Gölbaşı'nda yaşanan olaylarda cinayeti kendisinin işlemediğini
diğer sanık Karahasan'ın işlediğini savunan Bekçe savunmasında
şunları söyledi: " Mehmet, Yalova'dan arkadaşım. Adana'dan gasp
ettiğimiz araçla Ankara'ya geldik. Mehmet ile iddianamede adı geçen
benzinciye soygun amaçlı geldik. Mehmet de ben de yüksek dozda
çeşitli türde uyuşturucu kullanıyorduk. Olay sırasında da yüksek
dozda uyuşturucu almıştık.
Mehmet diğer sanık Mehmet Okumuş'tan temin ettiğimiz tüfeği
arabadan alıp benzinliğe gitti. Ben araçta iken 3-4 el silah sesi
duydum. Silah sesi üzerine bende üzerimde bulunan kuru sıkı
tabancayla ofisin önüne geldim. Kapının önünde yaralı biri ile
karşılaştım. Yaralı kişi bize 'Beni vurmayın, ne istiyorsanız alın'
dedi. Mehmet bu kişinin kafasına doğru bir el daha ateş etti. Ben
yaralı olan kişiye çok yakın olduğum için sol gözümde bir acı
hissettim. Vuruldum zannettim. Ancak yüzümü kontrol ettiğimde
vurulmadığımı anladım. Vurulan kişiden çıkan kan parçaları üzerime
sıçradı. Vurulan kişi daha sonra yere düştü. Mehmet vurduğu kişiye
2 el daha ateş etti.
Ben yerde kovanları toplarken 'Kaç el ateş ettin?' diye sordum.

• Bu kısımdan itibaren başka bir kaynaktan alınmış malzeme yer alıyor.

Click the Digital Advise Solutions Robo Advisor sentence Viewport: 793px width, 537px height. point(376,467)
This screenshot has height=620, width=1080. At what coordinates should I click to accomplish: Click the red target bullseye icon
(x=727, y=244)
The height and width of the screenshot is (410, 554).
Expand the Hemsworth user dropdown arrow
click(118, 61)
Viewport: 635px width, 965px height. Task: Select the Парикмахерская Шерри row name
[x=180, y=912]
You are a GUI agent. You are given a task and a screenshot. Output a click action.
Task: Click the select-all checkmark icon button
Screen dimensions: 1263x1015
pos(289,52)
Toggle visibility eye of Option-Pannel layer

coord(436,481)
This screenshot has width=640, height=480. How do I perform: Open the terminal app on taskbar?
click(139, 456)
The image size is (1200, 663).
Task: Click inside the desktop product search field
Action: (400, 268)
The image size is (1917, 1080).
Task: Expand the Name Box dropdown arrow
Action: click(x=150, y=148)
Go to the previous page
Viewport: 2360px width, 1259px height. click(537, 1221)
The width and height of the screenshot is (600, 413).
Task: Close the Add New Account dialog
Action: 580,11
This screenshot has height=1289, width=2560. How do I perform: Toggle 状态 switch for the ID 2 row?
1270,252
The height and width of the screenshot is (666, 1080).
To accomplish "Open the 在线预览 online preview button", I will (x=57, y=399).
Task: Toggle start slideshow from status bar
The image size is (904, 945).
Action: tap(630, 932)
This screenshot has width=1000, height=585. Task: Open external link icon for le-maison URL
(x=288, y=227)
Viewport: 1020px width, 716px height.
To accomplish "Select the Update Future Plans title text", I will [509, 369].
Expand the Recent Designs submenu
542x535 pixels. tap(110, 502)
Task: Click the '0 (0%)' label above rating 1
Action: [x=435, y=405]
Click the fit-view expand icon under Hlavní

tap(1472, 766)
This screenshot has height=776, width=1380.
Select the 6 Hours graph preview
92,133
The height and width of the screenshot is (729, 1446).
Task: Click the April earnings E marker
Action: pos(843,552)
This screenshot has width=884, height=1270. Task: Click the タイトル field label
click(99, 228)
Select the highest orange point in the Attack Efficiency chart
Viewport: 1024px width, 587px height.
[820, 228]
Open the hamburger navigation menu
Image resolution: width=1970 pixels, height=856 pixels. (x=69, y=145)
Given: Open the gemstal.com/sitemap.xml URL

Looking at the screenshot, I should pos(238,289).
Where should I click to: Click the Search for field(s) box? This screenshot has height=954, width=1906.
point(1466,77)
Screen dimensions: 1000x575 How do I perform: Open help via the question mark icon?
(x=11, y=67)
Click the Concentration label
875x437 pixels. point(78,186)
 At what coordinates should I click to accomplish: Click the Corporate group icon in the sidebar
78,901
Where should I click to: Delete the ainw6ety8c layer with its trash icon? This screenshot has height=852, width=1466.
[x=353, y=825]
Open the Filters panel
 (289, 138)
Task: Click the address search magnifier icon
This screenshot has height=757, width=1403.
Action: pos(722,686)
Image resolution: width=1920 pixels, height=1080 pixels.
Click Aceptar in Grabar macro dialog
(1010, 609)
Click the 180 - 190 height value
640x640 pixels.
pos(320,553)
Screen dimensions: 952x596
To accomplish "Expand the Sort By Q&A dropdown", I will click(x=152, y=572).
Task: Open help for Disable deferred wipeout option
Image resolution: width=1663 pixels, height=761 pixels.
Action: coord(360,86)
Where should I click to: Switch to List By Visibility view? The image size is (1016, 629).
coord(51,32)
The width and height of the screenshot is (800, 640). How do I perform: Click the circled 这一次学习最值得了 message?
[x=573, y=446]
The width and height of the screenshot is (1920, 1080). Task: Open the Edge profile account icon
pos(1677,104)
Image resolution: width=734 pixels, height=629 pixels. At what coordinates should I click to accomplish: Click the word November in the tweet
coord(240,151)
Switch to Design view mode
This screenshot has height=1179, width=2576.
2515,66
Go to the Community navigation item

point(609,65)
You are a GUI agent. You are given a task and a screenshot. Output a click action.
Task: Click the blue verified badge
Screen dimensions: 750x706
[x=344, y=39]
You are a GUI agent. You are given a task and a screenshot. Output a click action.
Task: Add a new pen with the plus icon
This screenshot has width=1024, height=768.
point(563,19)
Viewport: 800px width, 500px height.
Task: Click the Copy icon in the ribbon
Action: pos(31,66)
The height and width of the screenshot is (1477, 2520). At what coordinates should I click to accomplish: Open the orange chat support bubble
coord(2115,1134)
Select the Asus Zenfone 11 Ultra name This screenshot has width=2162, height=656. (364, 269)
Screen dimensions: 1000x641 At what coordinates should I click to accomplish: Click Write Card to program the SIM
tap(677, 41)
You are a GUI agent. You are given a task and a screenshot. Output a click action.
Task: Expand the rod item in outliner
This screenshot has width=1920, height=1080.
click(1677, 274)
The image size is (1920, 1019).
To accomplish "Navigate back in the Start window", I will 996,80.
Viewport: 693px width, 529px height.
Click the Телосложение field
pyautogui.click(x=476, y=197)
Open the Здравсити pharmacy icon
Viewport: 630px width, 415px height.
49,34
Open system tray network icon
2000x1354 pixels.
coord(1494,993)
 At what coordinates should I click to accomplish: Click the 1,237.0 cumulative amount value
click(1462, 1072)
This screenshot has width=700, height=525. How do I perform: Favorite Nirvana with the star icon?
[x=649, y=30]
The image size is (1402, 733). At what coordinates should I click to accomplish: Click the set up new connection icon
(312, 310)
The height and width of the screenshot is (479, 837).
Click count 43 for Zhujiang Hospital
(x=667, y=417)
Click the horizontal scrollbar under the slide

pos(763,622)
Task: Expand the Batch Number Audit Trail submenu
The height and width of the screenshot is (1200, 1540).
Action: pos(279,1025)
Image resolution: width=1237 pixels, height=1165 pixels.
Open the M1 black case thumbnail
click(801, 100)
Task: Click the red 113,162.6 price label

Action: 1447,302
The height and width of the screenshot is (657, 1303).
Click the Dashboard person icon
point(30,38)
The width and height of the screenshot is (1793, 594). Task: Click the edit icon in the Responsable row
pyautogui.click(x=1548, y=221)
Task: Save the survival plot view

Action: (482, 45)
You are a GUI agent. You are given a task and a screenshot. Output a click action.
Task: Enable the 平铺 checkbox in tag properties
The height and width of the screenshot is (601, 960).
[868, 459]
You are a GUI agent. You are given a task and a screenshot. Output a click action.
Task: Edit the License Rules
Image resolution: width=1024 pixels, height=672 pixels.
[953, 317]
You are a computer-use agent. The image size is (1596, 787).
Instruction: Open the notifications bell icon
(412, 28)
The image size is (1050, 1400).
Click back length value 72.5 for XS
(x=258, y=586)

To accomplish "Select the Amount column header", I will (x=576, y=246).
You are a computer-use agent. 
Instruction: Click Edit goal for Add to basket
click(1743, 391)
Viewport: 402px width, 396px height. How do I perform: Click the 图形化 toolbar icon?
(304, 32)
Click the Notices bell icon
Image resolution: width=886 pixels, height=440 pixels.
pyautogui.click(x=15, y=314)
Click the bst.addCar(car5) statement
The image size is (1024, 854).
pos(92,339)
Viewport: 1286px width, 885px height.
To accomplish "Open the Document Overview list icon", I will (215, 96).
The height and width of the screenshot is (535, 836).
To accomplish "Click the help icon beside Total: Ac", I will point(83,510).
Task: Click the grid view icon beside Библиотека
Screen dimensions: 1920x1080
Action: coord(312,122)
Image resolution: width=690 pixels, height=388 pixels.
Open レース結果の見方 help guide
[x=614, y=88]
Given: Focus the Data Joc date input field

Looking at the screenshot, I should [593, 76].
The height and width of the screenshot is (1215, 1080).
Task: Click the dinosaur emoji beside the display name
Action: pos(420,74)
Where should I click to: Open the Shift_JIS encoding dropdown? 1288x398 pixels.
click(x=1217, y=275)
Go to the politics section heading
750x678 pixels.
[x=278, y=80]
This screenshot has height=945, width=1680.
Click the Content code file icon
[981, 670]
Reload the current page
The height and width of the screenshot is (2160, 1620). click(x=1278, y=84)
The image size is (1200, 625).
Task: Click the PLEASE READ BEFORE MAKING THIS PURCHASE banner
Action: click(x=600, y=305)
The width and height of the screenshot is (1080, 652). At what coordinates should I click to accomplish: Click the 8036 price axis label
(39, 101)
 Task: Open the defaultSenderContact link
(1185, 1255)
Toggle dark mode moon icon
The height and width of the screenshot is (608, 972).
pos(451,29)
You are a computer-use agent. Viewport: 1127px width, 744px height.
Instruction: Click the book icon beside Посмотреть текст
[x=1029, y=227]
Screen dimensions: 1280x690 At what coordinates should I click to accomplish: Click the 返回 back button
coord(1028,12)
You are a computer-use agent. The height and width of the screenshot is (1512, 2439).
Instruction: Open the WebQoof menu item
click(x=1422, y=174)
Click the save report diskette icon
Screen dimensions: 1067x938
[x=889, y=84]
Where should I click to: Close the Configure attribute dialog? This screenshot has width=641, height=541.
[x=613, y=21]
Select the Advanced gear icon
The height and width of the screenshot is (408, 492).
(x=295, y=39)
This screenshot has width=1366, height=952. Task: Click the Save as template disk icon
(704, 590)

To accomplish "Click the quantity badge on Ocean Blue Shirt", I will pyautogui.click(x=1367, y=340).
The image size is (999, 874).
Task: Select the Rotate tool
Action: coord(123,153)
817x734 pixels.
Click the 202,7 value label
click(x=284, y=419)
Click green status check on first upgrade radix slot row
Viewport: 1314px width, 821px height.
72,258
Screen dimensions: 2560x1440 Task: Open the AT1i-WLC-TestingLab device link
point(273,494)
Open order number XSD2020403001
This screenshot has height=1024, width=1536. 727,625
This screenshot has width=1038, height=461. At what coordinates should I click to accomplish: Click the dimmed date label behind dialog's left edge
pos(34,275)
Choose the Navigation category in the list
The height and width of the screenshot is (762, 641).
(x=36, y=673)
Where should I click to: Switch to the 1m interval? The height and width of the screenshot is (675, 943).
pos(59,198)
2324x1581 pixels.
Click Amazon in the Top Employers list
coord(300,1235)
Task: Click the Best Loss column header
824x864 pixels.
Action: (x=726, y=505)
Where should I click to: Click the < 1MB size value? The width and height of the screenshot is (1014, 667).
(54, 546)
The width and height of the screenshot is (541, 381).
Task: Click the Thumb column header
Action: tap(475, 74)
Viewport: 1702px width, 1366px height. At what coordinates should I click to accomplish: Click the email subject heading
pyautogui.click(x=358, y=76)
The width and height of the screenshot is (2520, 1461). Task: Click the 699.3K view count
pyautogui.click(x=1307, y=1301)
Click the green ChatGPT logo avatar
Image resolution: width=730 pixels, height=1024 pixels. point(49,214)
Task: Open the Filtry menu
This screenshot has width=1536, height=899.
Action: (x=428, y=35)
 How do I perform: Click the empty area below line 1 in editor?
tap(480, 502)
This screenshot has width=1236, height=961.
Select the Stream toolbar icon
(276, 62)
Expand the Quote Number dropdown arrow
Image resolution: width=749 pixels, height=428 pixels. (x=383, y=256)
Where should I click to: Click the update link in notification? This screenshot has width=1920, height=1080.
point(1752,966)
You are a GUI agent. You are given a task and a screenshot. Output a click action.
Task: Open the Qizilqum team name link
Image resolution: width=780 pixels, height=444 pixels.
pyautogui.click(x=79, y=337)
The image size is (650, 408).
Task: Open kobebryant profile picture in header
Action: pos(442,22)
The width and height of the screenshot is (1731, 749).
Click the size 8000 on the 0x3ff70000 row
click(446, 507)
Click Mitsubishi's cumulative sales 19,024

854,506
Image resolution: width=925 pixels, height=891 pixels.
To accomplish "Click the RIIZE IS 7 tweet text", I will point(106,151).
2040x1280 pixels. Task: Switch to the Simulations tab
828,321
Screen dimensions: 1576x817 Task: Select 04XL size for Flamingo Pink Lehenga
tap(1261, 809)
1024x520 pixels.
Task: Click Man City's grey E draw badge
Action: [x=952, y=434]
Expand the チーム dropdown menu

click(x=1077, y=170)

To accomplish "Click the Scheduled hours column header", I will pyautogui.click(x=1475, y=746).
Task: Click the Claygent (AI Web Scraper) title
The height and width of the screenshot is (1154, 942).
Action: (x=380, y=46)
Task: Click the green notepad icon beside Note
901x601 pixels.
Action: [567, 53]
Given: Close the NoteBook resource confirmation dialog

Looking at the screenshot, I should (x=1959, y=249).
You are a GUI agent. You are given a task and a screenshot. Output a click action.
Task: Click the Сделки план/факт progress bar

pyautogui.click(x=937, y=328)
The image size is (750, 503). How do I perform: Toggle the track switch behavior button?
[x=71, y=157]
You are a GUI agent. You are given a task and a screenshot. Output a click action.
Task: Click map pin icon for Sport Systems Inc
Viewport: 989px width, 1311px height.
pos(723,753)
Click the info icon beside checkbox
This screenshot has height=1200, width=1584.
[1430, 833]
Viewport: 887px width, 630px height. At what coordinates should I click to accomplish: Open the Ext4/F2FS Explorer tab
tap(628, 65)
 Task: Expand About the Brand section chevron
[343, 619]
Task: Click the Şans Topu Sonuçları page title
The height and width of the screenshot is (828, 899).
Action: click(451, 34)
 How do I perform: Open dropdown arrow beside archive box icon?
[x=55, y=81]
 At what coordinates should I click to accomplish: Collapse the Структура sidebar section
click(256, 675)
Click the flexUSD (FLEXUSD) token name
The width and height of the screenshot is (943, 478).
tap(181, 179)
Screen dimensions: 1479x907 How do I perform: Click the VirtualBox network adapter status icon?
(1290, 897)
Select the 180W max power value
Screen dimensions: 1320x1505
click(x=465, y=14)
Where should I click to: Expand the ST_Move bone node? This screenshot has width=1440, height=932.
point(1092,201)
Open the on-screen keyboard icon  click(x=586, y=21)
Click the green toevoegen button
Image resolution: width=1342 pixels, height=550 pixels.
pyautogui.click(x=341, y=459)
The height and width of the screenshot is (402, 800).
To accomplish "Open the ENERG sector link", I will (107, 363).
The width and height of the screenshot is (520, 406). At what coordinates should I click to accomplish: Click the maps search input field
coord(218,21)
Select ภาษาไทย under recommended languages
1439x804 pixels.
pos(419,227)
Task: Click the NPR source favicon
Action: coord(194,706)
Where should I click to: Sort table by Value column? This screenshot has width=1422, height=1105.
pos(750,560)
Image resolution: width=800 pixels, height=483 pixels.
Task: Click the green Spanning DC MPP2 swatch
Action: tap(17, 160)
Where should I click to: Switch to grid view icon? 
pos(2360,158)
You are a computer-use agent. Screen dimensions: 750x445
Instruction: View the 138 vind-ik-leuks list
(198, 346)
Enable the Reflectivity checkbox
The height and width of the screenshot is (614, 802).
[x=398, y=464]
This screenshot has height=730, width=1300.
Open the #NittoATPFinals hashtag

Mehmet bana cevaben 'Hepsini attım' dedi. Kovanları toplarken
ofisin içinde başka bir kişinin de yer yattığını gördüm. Ancak
neresinden vurulduğunu göremedim. Ben kovanları toplarken Mehmet,
öldürdüğü kişilerin üzerindeki değerli eşyaları ve paraları
alıyordu. Mehmet alabildiğini aldı, bende kovanları toplamıştım.
Daha sonra hızla araca döndük ve olay yerinden uzaklaştık. Benim
üzerim kandı. Mehmet bir dinlenme tesisinde durdu. Bu esnada
Jandarmanın arabası vardı. Tesisin lavabosuna gidip elimizi
yüzümüzü yıkadık. Aracımıza döndüğümüzde jandarma görevlileri ile
karşılaştık.
Jandarma görevlileri Mehmet'e ehliyet ve ruhsatını sordu. Bunun
üzerine Mehmet ehliyetini verdi. Jandarma görevlilerinden biri bana
ait kuru sıkı tabancayı görünce gerçek olup olmadığına baktı. Tam o
esnada Mehmet arabayı geri vitese takarak bilmediğimiz bir yere
doğru gitmeye başladı. Süratli gittiği ve hava yağışlı olduğu için
ormana yakın bir yerde kaza yaptık. Ben ormanın içinde bir ağacın
altında otururken Mehmet, aracı yaktığını söyledi. Hava aydınlanmak
üzereyken elimdeki el feneriyle otostop amaçlı bir arabaya işaret
ettim. Durdurduğum aracın jandarma aracı olduğunu bilmiyordum."
Sanık Bekçe, benzin istasyonundan olay günü ile ilgili kamera
kayıtlarının istenmesini talep etti. Bekçe'nin savunmasına tepki
gösteren öldürülen Necati Yücel'in kardeşi Kasım Yücel, Bekçe'nin
yalan söylediğini ifade etti. Kasım Yücel , Bekçe'nin
yakalandığında üzerinde kardeşinin kazağı olduğunu belirtti. Bunun
üzerine sanık Bekçe kazağın kendisinin olduğunu savundu.
Duruşmada olay günü benzinliğin arka tarafında bulunan ve yatağın
altına saklanarak kurtulan Recep Aypek tanık olarak dinlendi.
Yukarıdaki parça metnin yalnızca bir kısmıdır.